Une soirée unique au monde

Un rendez-vous que n’aurait loupé pour rien au monde Véronique Durrer, ex-Sainte-Crix qui réside aujourd’hui à Kerns, dans le canton d’Obwald. «J’ai quand même attendu que mon avion atterrisse mercredi soir pour confirmer que je pouvais bien rentrer au bercail!», sourit la jeune femme à peine revenue de l’Ile Maurice. Après avoir posé ses valises et demandé la permission d’aller faire la fête chez les Welches à ses «chefs» – son mari et ses trois garçons –, elle est montée dans sa voiture et a parcouru les quelque 220 kilomètres qui la séparent de ses racines. Car même si elle a abandonné son nom de jeune fille (Paillard), elle n’a pas oublié d’où elle vient.

Un premier apéro pour la classe 1982, connue pour avoir lancé la mode des déguisements souvent extravagants au Petit Nouvel An ainsi que pour ses délires. © Michel Duperrex

Un premier apéro pour la classe 1982, connue pour avoir lancé la mode des déguisements souvent extravagants au Petit Nouvel An ainsi que pour ses délires. © Michel Duperrex

«Le Petit Nouvel An pour nous, les Sainte-Crix, c’est sacré!», assure Véronique Durrer. En effet, chaque année, lors de la cérémonie des nouveaux citoyens, tous les jeunes de 18 ans se réunissent et forment «une classe» de contemporains. Telle une véritable association, dotée de statuts précis et d’un comité, elle a pour mission principale de réunir ses membres au bal du P’tit Nouvel An.

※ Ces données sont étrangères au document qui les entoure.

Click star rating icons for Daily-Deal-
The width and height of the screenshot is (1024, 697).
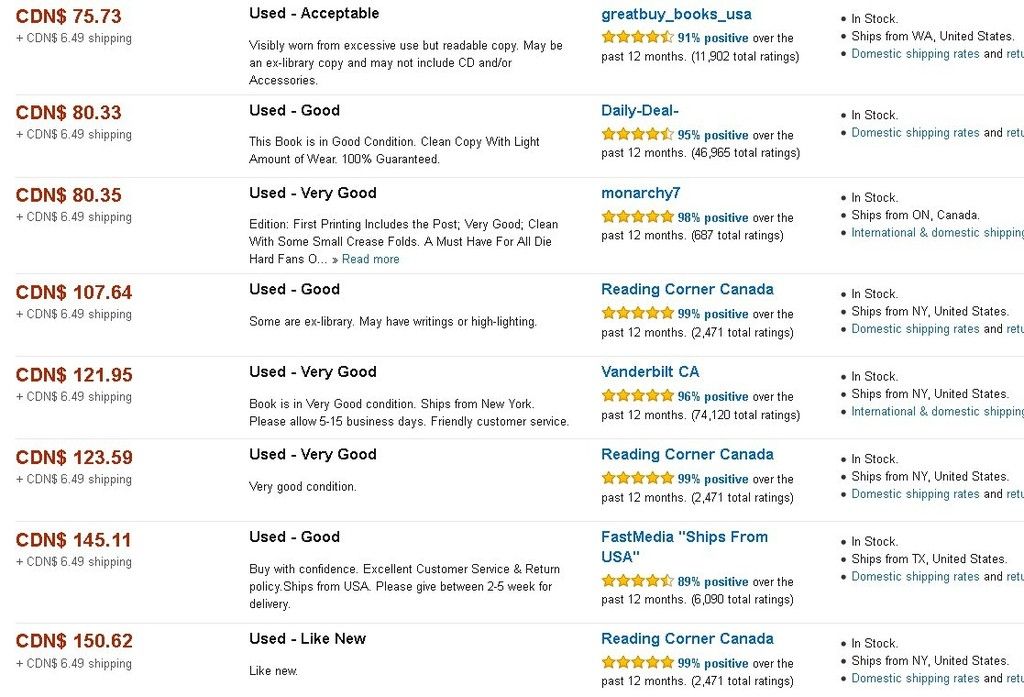click(x=637, y=134)
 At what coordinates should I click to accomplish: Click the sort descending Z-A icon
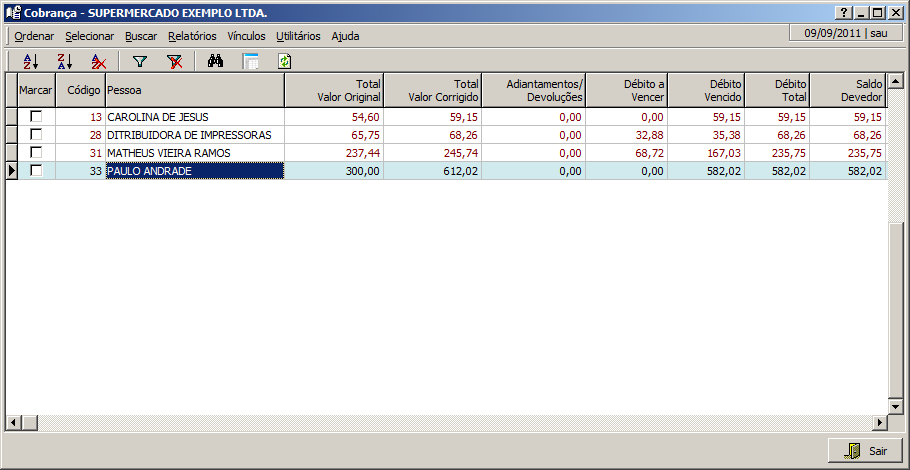64,62
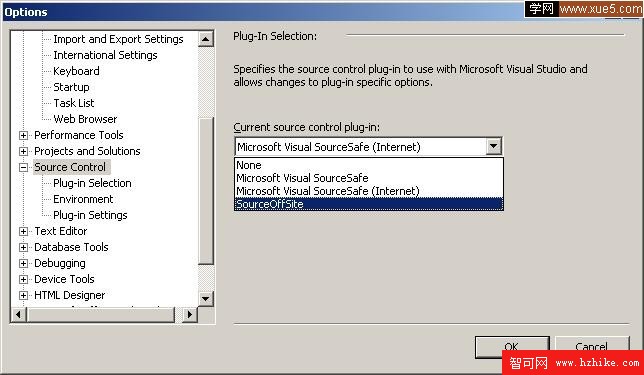Click the horizontal scroll right arrow
The height and width of the screenshot is (375, 644).
(x=190, y=315)
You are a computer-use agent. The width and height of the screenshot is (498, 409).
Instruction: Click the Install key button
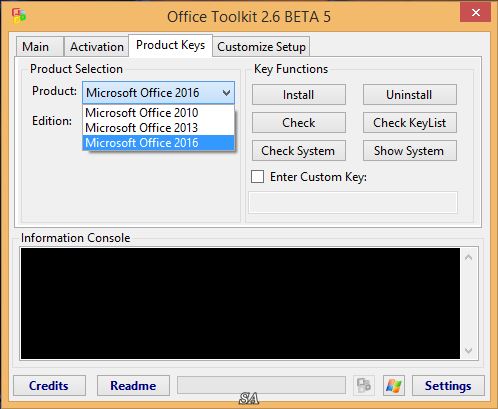[x=299, y=95]
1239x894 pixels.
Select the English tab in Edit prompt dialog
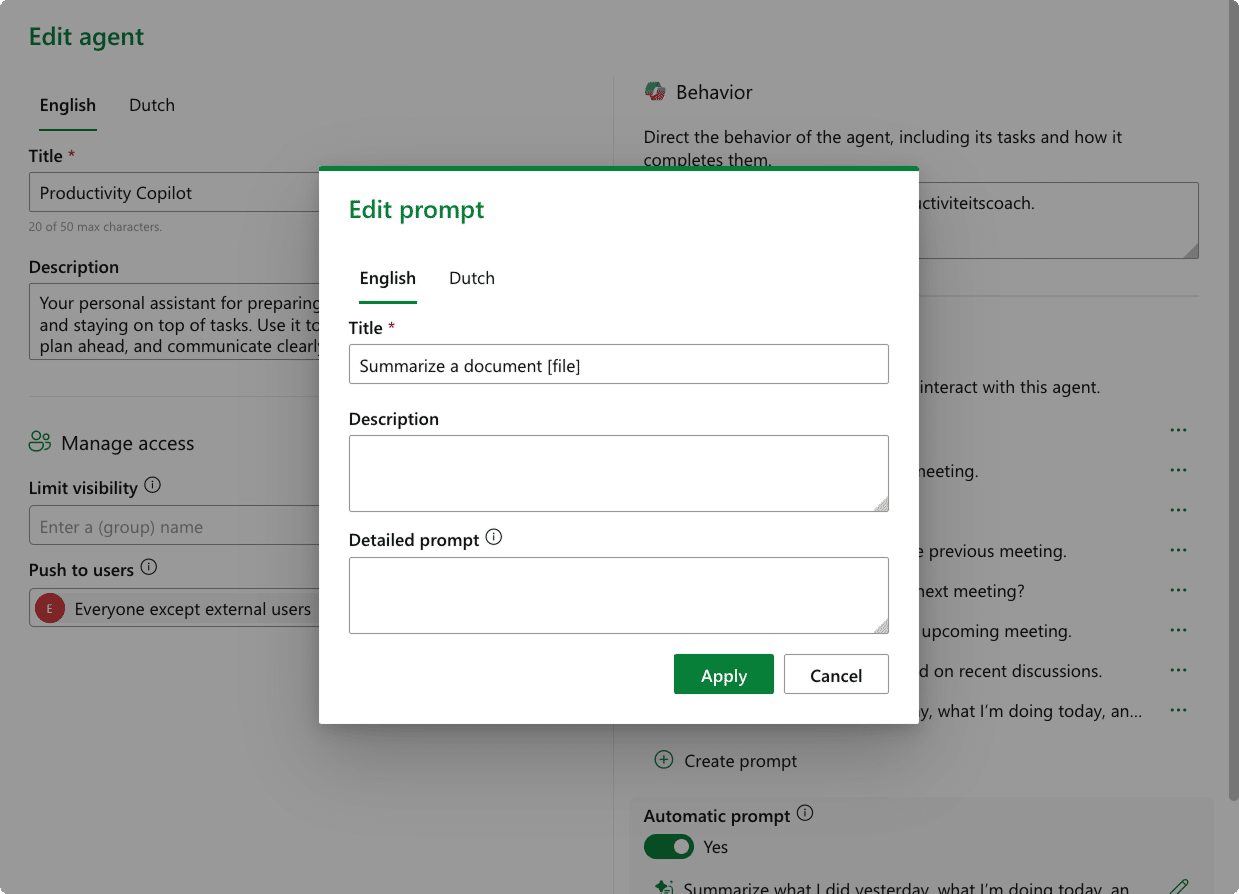tap(388, 278)
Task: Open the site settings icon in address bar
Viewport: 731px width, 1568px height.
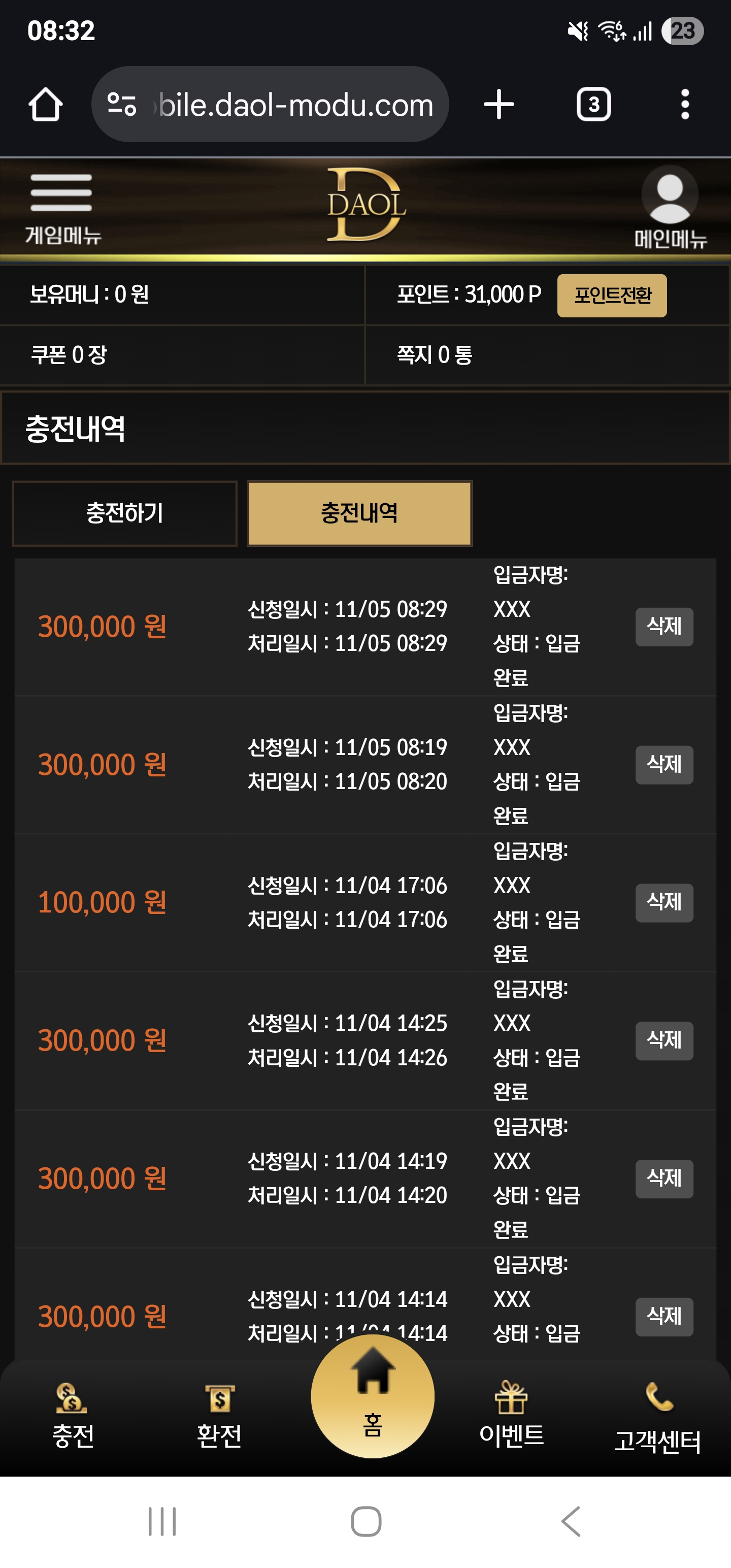Action: coord(122,104)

«Cette tradition a démarré avec mes contemporains en 1970, révèle Alain Cuendet, de la classe 1950. Mon papa était président du club de foot qui organise, depuis les années 1967-1968, le bal du P’tit Nouvel An, et c’est pour cela qu’on avait décidé de faire l’apéro de la classe à ce moment-là. Après quatre ou cinq ans, les autres ont commencé à faire pareil.» Un rituel qui a vite pris de l’ampleur, car le bal fait carton plein chaque année avec, en moyenne, 400 entrées. Et les quelques bars et restaurants encore ouverts sont tous complets ce soir-là, au point que certains groupes doivent se retrancher au domicile d’un de leurs camarades.

Tout un village débridé

Au fil des années, quelques variantes ont été imaginées: apéro de bar en bar, randonnée jusqu’à un chalet d’alpage ou encore soirée à thème. Cette innovation-là a été lancée par les classes 1981 et 1982.  «On se déguise depuis notre tout premier Petit Nouvel An, assure la présidente de la classe 1982», Karine Addor. «C’était notre façon de dire: attention, les 82 arrivent! Et on est devenus connus pour nos déguisements, renchérit Thierry Joseph. On savait qu’on nous attendait chaque année, alors on est vite montés en puissance jusqu’à débarquer au bal dans un bus de l’équipe de France en carton!» Et son contemporain Joachim Mutrux de lancer en souriant: «On a aussi fait dans le choquant avec les thèmes pute et pasteur ou encore sadomaso!» Aujourd’hui, la fine équipe s’est assagie, mais elle adore toujours se déguiser pour faire la fête. «D’ailleurs, maintenant, on a le droit d’aller deux années de suite dans le même restaurant, alors qu’avant on devait se faire oublier un moment», sourit Thierry Joseph.

C’est pour toute cette effervescence, cette folie et cette joie de vivre que Véronique Durrer apprécie autant de revenir à Sainte-Croix. «J’ai expliqué cette tradition à mon mari, mais il ne comprend pas pourquoi j’aime tellement cette soirée. On n’a vraiment pas le même humour d’un côté et de l’autre du Röstigraben, rigole-t-elle. Mais bon, je suis Romande alors, pour lui, c’est normal que je sois barge!» Une situation qui lui convient parfaitement, puisqu’elle peut ainsi venir s’amuser toute seule. «Je n’avertis même pas ma famille, parce que je sais que je n’aurai pas le temps d’aller les voir sauf s’ils viennent au bal!»